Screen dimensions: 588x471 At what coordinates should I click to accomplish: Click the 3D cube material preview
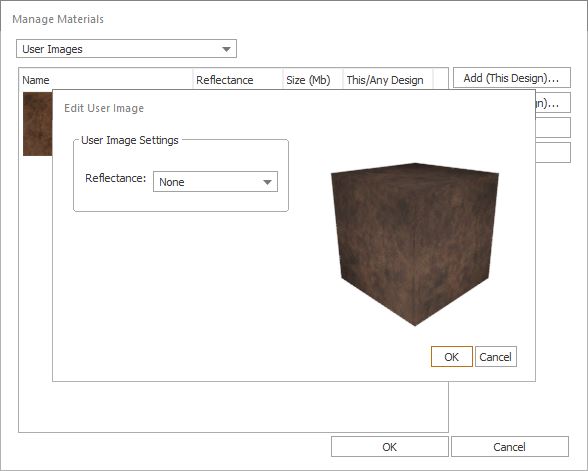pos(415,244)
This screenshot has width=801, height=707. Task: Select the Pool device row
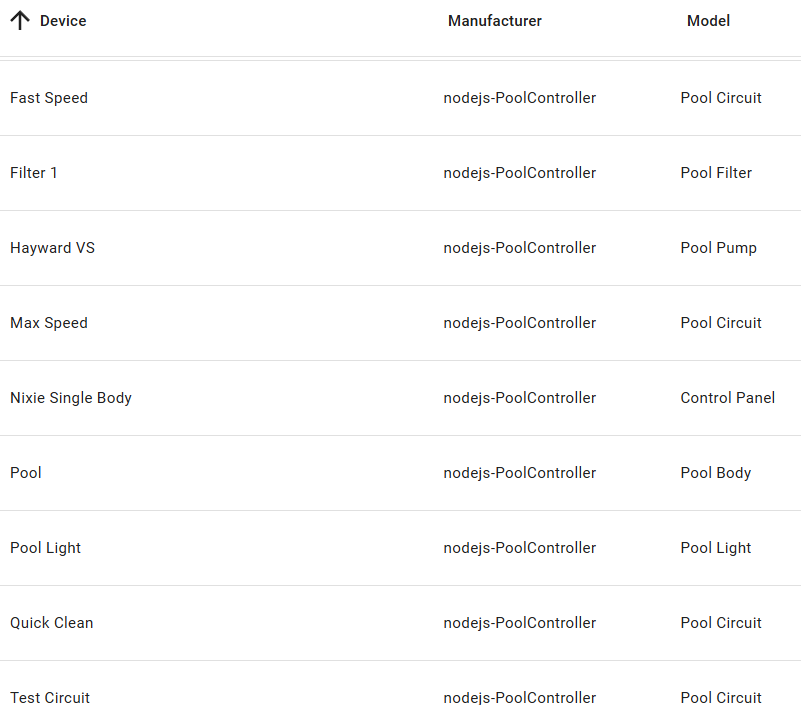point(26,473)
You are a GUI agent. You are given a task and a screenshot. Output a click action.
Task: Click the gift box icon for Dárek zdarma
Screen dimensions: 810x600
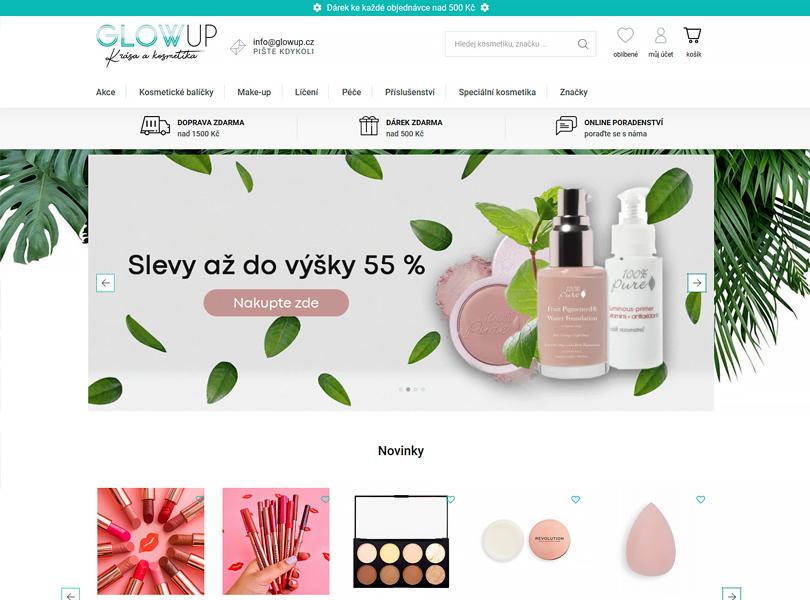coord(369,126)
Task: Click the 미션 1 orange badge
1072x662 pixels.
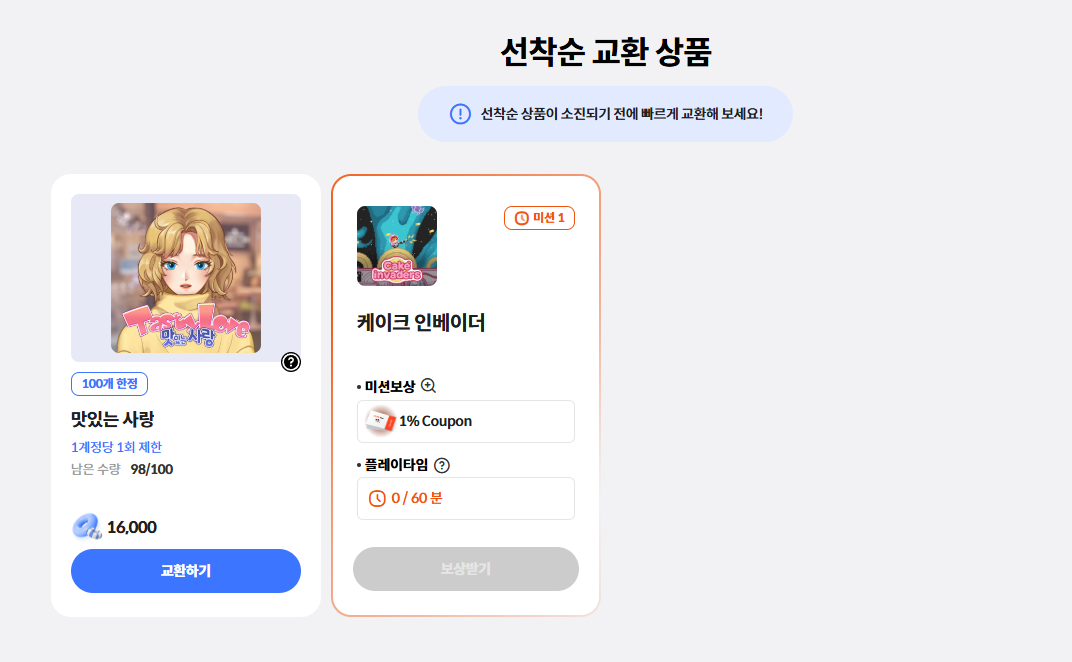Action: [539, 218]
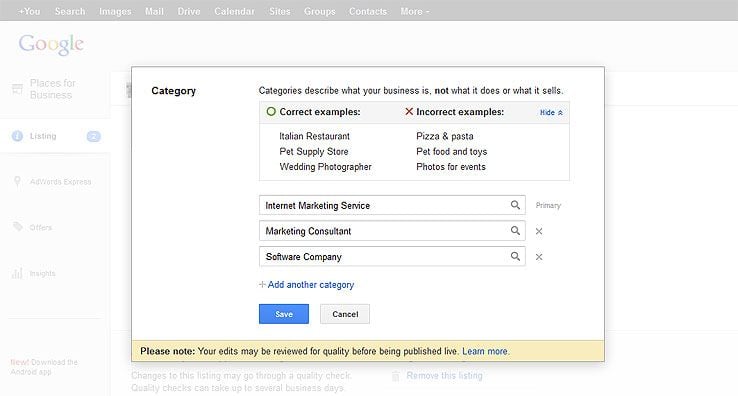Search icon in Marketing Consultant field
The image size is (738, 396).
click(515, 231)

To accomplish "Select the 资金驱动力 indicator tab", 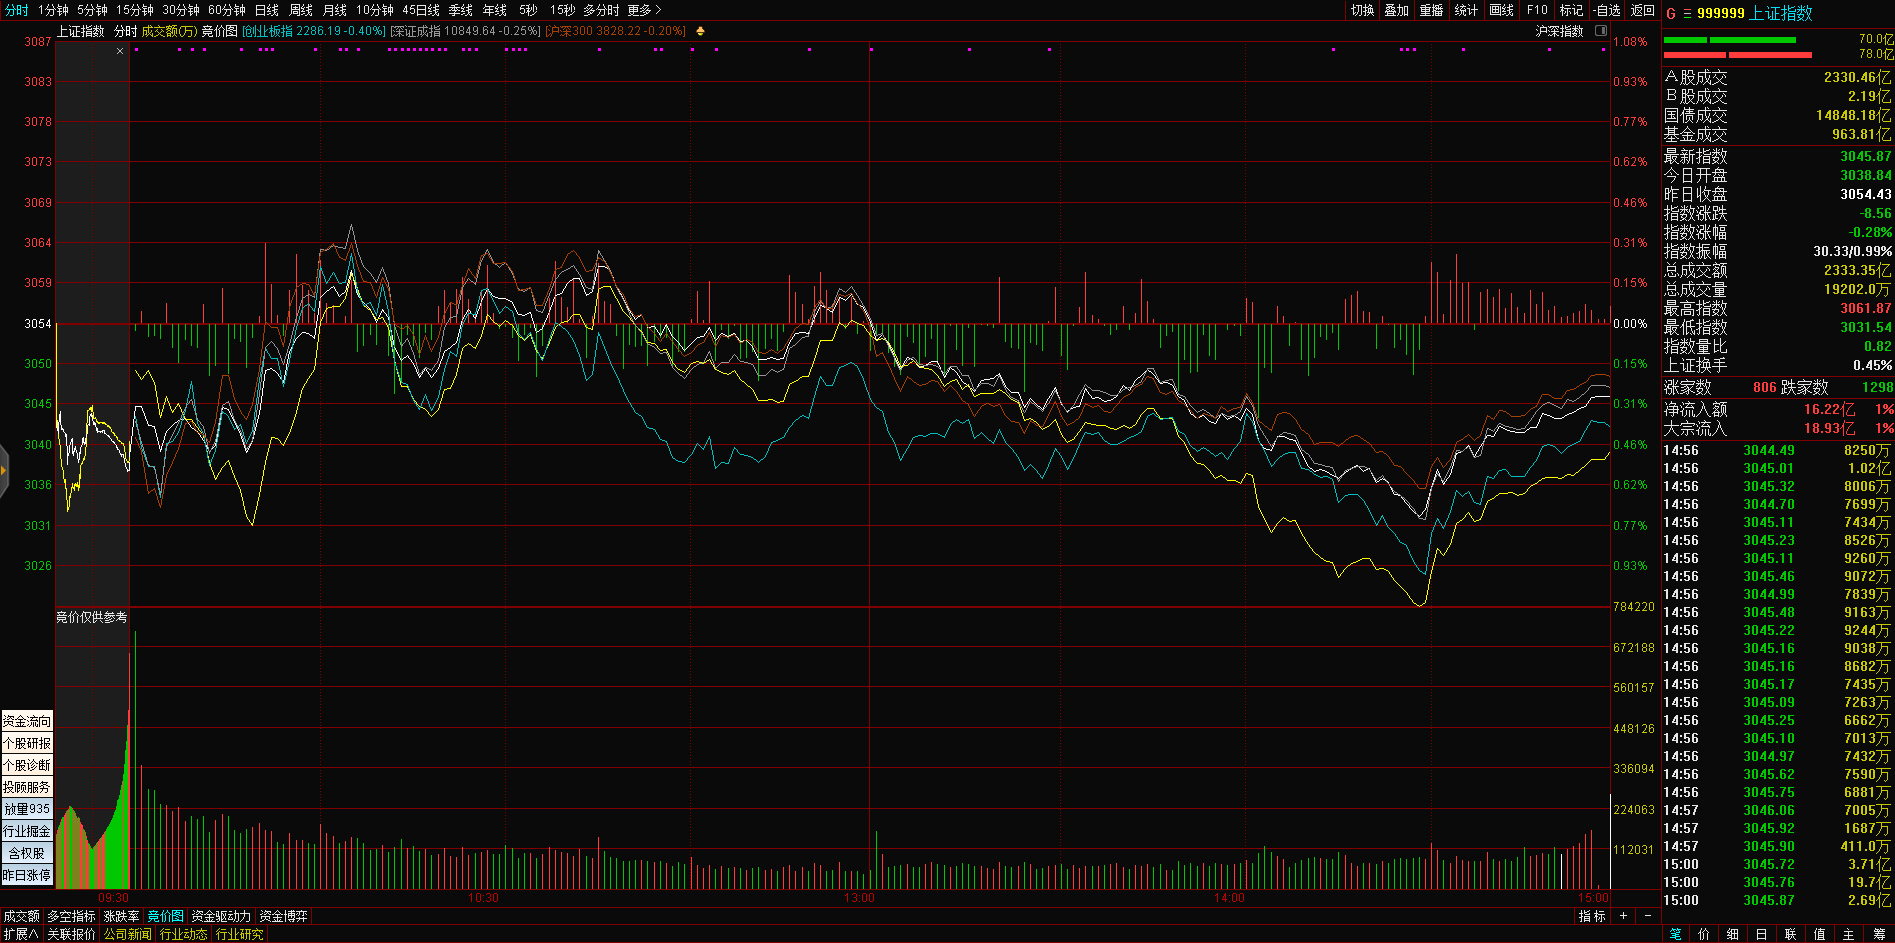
---
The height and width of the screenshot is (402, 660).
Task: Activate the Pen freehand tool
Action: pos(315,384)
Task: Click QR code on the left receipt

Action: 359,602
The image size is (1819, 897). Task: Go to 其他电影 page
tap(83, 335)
...
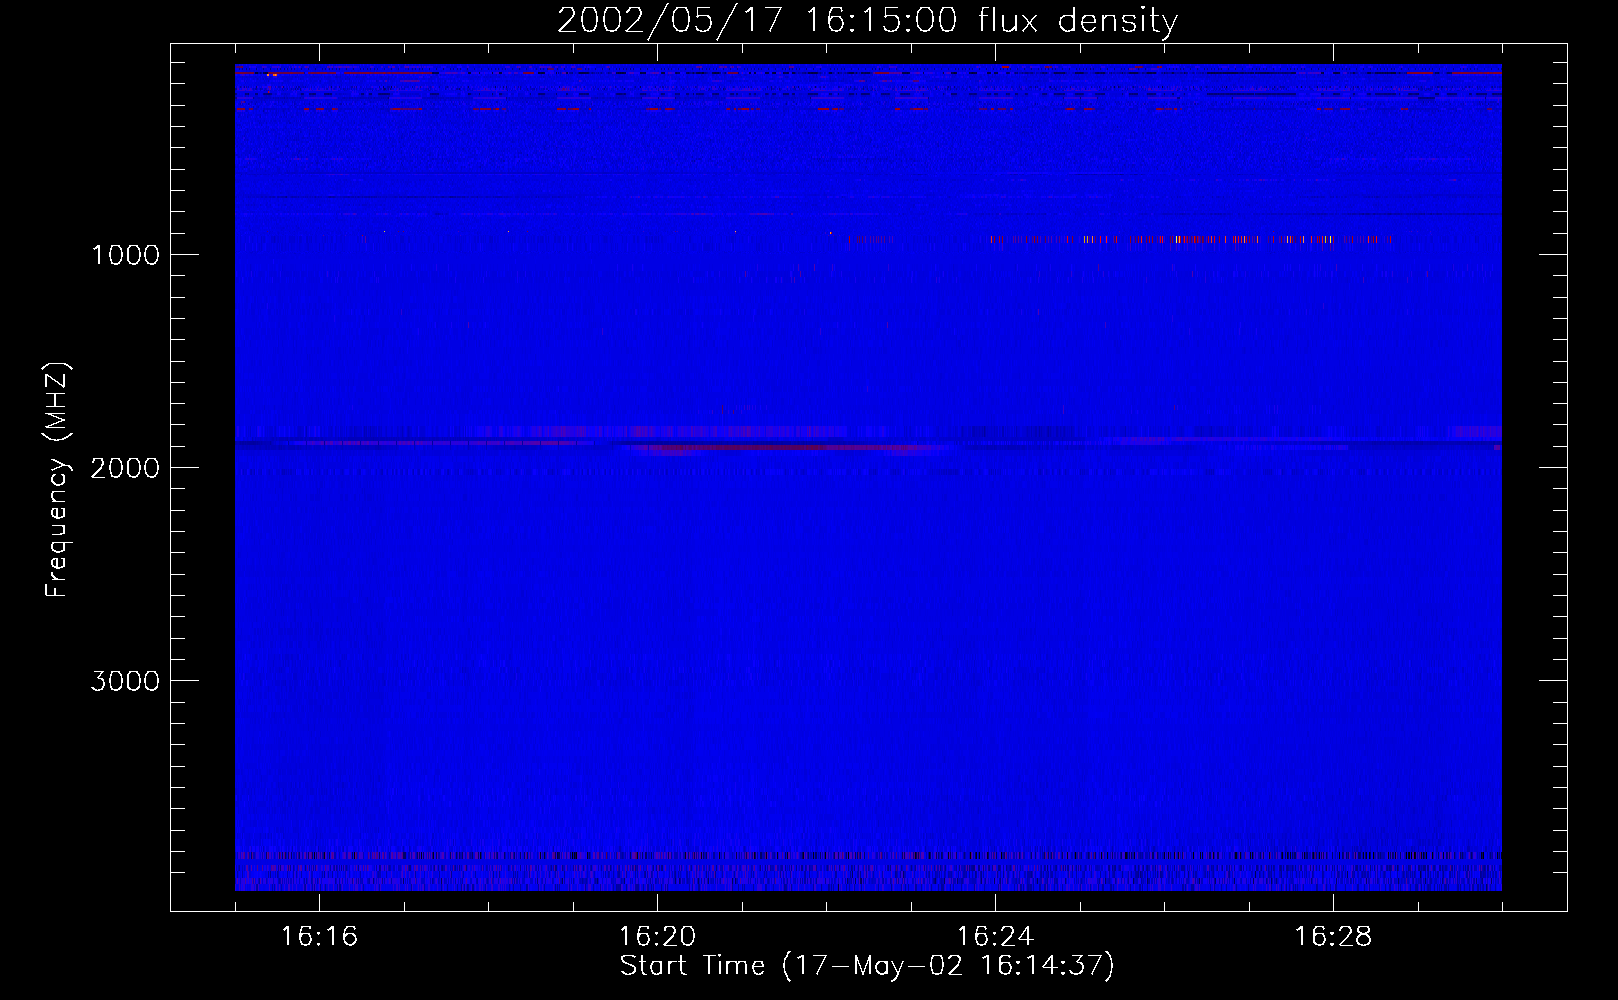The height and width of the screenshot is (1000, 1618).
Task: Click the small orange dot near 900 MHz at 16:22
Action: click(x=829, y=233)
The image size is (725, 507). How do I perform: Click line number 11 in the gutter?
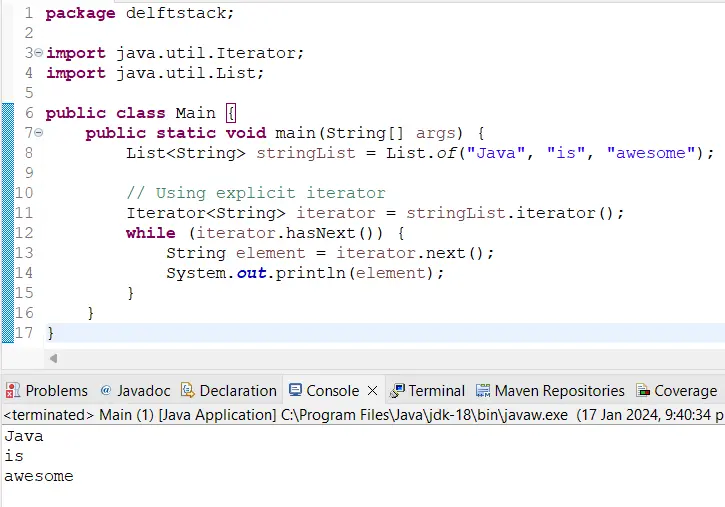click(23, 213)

▶ WHAT YOU SHOULD DO:
Copy out exactly the material that runs from the line with "Task: Click the 미션 1 orange badge" to the line with "the 资金驱动力 indicator", ends included, and leave the pictures behind.

▶ RESPONSE FOR THIS EXERCISE:
Task: Click the 미션 1 orange badge
1072x662 pixels.
Action: [539, 218]
Search icon in Marketing Consultant field
The image size is (738, 396).
click(515, 231)

To accomplish "Select the 资金驱动力 indicator tab", 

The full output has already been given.